### TASK INPUT ###

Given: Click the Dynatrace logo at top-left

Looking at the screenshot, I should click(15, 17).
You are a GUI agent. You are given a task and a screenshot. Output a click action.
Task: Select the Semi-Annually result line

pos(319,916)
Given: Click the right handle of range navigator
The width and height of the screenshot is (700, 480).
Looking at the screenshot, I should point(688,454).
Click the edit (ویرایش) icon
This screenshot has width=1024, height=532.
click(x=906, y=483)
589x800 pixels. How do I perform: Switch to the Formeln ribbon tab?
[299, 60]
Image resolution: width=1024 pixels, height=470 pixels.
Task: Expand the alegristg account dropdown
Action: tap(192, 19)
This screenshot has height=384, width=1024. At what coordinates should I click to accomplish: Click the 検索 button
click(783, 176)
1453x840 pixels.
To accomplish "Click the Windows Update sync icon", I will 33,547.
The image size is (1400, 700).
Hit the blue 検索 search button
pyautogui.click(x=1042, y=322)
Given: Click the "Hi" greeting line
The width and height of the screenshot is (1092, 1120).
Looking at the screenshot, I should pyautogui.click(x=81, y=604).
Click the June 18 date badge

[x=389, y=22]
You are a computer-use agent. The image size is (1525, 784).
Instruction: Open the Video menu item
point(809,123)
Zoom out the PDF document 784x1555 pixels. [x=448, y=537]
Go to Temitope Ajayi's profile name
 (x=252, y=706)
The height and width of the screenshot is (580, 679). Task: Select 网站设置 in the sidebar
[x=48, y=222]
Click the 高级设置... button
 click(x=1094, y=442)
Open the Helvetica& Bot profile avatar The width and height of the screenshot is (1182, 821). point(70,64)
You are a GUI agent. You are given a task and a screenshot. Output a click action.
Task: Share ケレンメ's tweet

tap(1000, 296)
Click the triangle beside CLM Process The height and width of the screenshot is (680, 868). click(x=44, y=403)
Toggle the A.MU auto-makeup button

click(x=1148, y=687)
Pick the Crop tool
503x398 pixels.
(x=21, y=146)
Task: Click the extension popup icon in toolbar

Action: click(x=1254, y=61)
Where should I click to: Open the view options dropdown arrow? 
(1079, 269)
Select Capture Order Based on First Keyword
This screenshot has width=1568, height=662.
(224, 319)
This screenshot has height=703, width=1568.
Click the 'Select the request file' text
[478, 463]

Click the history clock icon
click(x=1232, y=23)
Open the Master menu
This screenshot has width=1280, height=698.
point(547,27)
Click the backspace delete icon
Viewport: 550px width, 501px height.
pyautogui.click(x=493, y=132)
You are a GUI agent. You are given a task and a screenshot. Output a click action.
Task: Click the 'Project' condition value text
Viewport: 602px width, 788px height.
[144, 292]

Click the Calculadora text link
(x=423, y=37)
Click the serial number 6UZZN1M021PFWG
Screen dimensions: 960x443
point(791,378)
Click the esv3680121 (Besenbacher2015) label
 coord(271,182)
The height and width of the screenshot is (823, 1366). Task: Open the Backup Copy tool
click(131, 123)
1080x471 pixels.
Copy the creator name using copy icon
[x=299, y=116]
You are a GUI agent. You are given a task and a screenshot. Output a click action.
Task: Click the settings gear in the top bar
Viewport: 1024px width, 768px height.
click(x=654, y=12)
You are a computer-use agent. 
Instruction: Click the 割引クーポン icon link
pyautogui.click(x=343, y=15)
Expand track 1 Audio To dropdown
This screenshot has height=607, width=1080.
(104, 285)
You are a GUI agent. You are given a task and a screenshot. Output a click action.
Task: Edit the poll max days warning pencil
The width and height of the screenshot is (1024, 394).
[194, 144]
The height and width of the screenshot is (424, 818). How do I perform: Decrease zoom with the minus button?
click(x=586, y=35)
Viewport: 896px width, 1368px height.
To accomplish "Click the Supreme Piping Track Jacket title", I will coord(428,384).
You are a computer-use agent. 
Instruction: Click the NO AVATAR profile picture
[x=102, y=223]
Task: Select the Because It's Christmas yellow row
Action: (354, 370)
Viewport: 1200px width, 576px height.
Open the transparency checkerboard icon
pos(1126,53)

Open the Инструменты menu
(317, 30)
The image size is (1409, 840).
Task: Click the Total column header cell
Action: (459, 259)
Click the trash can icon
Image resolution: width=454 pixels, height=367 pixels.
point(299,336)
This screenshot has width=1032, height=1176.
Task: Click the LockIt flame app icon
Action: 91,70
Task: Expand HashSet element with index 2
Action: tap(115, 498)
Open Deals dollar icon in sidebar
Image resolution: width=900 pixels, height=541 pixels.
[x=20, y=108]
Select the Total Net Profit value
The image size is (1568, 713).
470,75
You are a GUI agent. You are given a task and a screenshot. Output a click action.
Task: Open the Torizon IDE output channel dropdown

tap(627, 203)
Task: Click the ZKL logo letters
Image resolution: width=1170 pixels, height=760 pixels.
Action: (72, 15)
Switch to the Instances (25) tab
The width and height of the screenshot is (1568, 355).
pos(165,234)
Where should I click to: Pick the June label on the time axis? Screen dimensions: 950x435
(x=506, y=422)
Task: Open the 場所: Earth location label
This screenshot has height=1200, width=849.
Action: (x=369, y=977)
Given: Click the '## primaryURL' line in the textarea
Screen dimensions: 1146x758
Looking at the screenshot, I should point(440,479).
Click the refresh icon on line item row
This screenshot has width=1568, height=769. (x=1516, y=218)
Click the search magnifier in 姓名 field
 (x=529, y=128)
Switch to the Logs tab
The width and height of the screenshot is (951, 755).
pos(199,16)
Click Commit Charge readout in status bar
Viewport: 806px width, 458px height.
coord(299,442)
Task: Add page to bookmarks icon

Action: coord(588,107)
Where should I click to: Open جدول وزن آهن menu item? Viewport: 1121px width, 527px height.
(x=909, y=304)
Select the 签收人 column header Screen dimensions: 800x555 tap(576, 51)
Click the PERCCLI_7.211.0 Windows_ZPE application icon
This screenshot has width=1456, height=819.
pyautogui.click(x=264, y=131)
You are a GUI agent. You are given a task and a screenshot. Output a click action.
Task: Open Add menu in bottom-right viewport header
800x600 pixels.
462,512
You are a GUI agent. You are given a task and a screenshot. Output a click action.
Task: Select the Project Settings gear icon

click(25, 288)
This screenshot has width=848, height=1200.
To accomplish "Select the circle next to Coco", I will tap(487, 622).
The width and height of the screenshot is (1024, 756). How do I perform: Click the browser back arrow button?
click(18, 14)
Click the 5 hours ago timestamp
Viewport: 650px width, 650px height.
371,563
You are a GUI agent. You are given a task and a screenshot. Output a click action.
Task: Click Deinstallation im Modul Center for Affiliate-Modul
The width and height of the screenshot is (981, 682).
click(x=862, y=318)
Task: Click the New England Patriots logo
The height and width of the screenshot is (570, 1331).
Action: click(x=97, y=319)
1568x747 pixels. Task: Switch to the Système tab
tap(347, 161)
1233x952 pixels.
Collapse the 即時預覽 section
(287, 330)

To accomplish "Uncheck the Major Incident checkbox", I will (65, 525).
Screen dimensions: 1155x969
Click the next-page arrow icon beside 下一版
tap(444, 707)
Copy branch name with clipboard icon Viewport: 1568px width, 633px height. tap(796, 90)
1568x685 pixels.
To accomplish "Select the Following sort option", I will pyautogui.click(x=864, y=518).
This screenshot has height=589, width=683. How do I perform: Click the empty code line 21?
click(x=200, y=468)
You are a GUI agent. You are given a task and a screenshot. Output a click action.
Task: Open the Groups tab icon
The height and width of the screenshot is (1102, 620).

###

## EXERCISE DETAILS
Keeping every line exactly as it is, retype the listing.

## ANSWER AREA
Given: Click the Dynatrace logo at top-left

Looking at the screenshot, I should click(15, 17).
You are a GUI agent. You are given a task and a screenshot. Output a click action.
Task: Select the Semi-Annually result line

pos(319,916)
Given: Click the right handle of range navigator
The width and height of the screenshot is (700, 480).
Looking at the screenshot, I should point(688,454).
Click the edit (ویرایش) icon
This screenshot has width=1024, height=532.
click(x=906, y=483)
589x800 pixels. How do I perform: Switch to the Formeln ribbon tab?
[299, 60]
Image resolution: width=1024 pixels, height=470 pixels.
Task: Expand the alegristg account dropdown
Action: tap(192, 19)
This screenshot has height=384, width=1024. At what coordinates should I click to accomplish: Click the 検索 button
click(783, 176)
1453x840 pixels.
To accomplish "Click the Windows Update sync icon", I will 33,547.
The image size is (1400, 700).
Hit the blue 検索 search button
pyautogui.click(x=1042, y=322)
Given: Click the "Hi" greeting line
The width and height of the screenshot is (1092, 1120).
Looking at the screenshot, I should pyautogui.click(x=81, y=604).
Click the June 18 date badge

[x=389, y=22]
You are a computer-use agent. The image size is (1525, 784).
Instruction: Open the Video menu item
point(809,123)
Zoom out the PDF document 784x1555 pixels. [x=448, y=537]
Go to Temitope Ajayi's profile name
 (x=252, y=706)
The height and width of the screenshot is (580, 679). Task: Select 网站设置 in the sidebar
[x=48, y=222]
Click the 高级设置... button
 click(x=1094, y=442)
Open the Helvetica& Bot profile avatar The width and height of the screenshot is (1182, 821). point(70,64)
You are a GUI agent. You are given a task and a screenshot. Output a click action.
Task: Share ケレンメ's tweet

tap(1000, 296)
Click the triangle beside CLM Process The height and width of the screenshot is (680, 868). click(x=44, y=403)
Toggle the A.MU auto-makeup button

click(x=1148, y=687)
Pick the Crop tool
503x398 pixels.
(x=21, y=146)
Task: Click the extension popup icon in toolbar

Action: click(x=1254, y=61)
Where should I click to: Open the view options dropdown arrow? 
(1079, 269)
Select Capture Order Based on First Keyword
This screenshot has width=1568, height=662.
(224, 319)
This screenshot has height=703, width=1568.
Click the 'Select the request file' text
[478, 463]

Click the history clock icon
click(x=1232, y=23)
Open the Master menu
This screenshot has width=1280, height=698.
point(547,27)
Click the backspace delete icon
Viewport: 550px width, 501px height.
pyautogui.click(x=493, y=132)
You are a GUI agent. You are given a task and a screenshot. Output a click action.
Task: Click the 'Project' condition value text
Viewport: 602px width, 788px height.
[144, 292]

Click the Calculadora text link
(x=423, y=37)
Click the serial number 6UZZN1M021PFWG
Screen dimensions: 960x443
point(791,378)
Click the esv3680121 (Besenbacher2015) label
 coord(271,182)
The height and width of the screenshot is (823, 1366). Task: Open the Backup Copy tool
click(131, 123)
1080x471 pixels.
Copy the creator name using copy icon
[x=299, y=116]
You are a GUI agent. You are given a task and a screenshot. Output a click action.
Task: Click the settings gear in the top bar
Viewport: 1024px width, 768px height.
click(x=654, y=12)
You are a computer-use agent. 
Instruction: Click the 割引クーポン icon link
pyautogui.click(x=343, y=15)
Expand track 1 Audio To dropdown
This screenshot has height=607, width=1080.
(104, 285)
You are a GUI agent. You are given a task and a screenshot. Output a click action.
Task: Edit the poll max days warning pencil
The width and height of the screenshot is (1024, 394).
[194, 144]
The height and width of the screenshot is (424, 818). How do I perform: Decrease zoom with the minus button?
click(x=586, y=35)
Viewport: 896px width, 1368px height.
To accomplish "Click the Supreme Piping Track Jacket title", I will coord(428,384).
You are a computer-use agent. 
Instruction: Click the NO AVATAR profile picture
[x=102, y=223]
Task: Select the Because It's Christmas yellow row
Action: (354, 370)
Viewport: 1200px width, 576px height.
Open the transparency checkerboard icon
pos(1126,53)

Open the Инструменты menu
(317, 30)
The image size is (1409, 840).
Task: Click the Total column header cell
Action: (459, 259)
Click the trash can icon
Image resolution: width=454 pixels, height=367 pixels.
point(299,336)
This screenshot has width=1032, height=1176.
Task: Click the LockIt flame app icon
Action: 91,70
Task: Expand HashSet element with index 2
Action: tap(115, 498)
Open Deals dollar icon in sidebar
Image resolution: width=900 pixels, height=541 pixels.
[x=20, y=108]
Select the Total Net Profit value
The image size is (1568, 713).
470,75
You are a GUI agent. You are given a task and a screenshot. Output a click action.
Task: Open the Torizon IDE output channel dropdown

tap(627, 203)
Task: Click the ZKL logo letters
Image resolution: width=1170 pixels, height=760 pixels.
Action: (72, 15)
Switch to the Instances (25) tab
The width and height of the screenshot is (1568, 355).
pos(165,234)
Where should I click to: Pick the June label on the time axis? Screen dimensions: 950x435
(x=506, y=422)
Task: Open the 場所: Earth location label
This screenshot has height=1200, width=849.
Action: (x=369, y=977)
Given: Click the '## primaryURL' line in the textarea
Screen dimensions: 1146x758
Looking at the screenshot, I should point(440,479).
Click the refresh icon on line item row
This screenshot has width=1568, height=769. (x=1516, y=218)
Click the search magnifier in 姓名 field
 (x=529, y=128)
Switch to the Logs tab
The width and height of the screenshot is (951, 755).
pos(199,16)
Click Commit Charge readout in status bar
Viewport: 806px width, 458px height.
coord(299,442)
Task: Add page to bookmarks icon

Action: coord(588,107)
Where should I click to: Open جدول وزن آهن menu item? Viewport: 1121px width, 527px height.
(x=909, y=304)
Select the 签收人 column header Screen dimensions: 800x555 tap(576, 51)
Click the PERCCLI_7.211.0 Windows_ZPE application icon
This screenshot has width=1456, height=819.
pyautogui.click(x=264, y=131)
You are a GUI agent. You are given a task and a screenshot. Output a click action.
Task: Open Add menu in bottom-right viewport header
800x600 pixels.
462,512
You are a GUI agent. You are given a task and a screenshot. Output a click action.
Task: Select the Project Settings gear icon

click(25, 288)
This screenshot has width=848, height=1200.
To accomplish "Select the circle next to Coco", I will tap(487, 622).
The width and height of the screenshot is (1024, 756). How do I perform: Click the browser back arrow button?
click(18, 14)
Click the 5 hours ago timestamp
Viewport: 650px width, 650px height.
371,563
You are a GUI agent. You are given a task and a screenshot. Output a click action.
Task: Click Deinstallation im Modul Center for Affiliate-Modul
The width and height of the screenshot is (981, 682).
click(x=862, y=318)
Task: Click the New England Patriots logo
The height and width of the screenshot is (570, 1331).
Action: click(x=97, y=319)
1568x747 pixels. Task: Switch to the Système tab
tap(347, 161)
1233x952 pixels.
Collapse the 即時預覽 section
(287, 330)

To accomplish "Uncheck the Major Incident checkbox", I will (65, 525).
Screen dimensions: 1155x969
Click the next-page arrow icon beside 下一版
tap(444, 707)
Copy branch name with clipboard icon Viewport: 1568px width, 633px height. tap(796, 90)
1568x685 pixels.
To accomplish "Select the Following sort option", I will pyautogui.click(x=864, y=518).
This screenshot has height=589, width=683. How do I perform: Click the empty code line 21?
click(x=200, y=468)
You are a GUI agent. You are given a task and a screenshot. Output a click action.
Task: Open the Groups tab icon
The height and width of the screenshot is (1102, 620).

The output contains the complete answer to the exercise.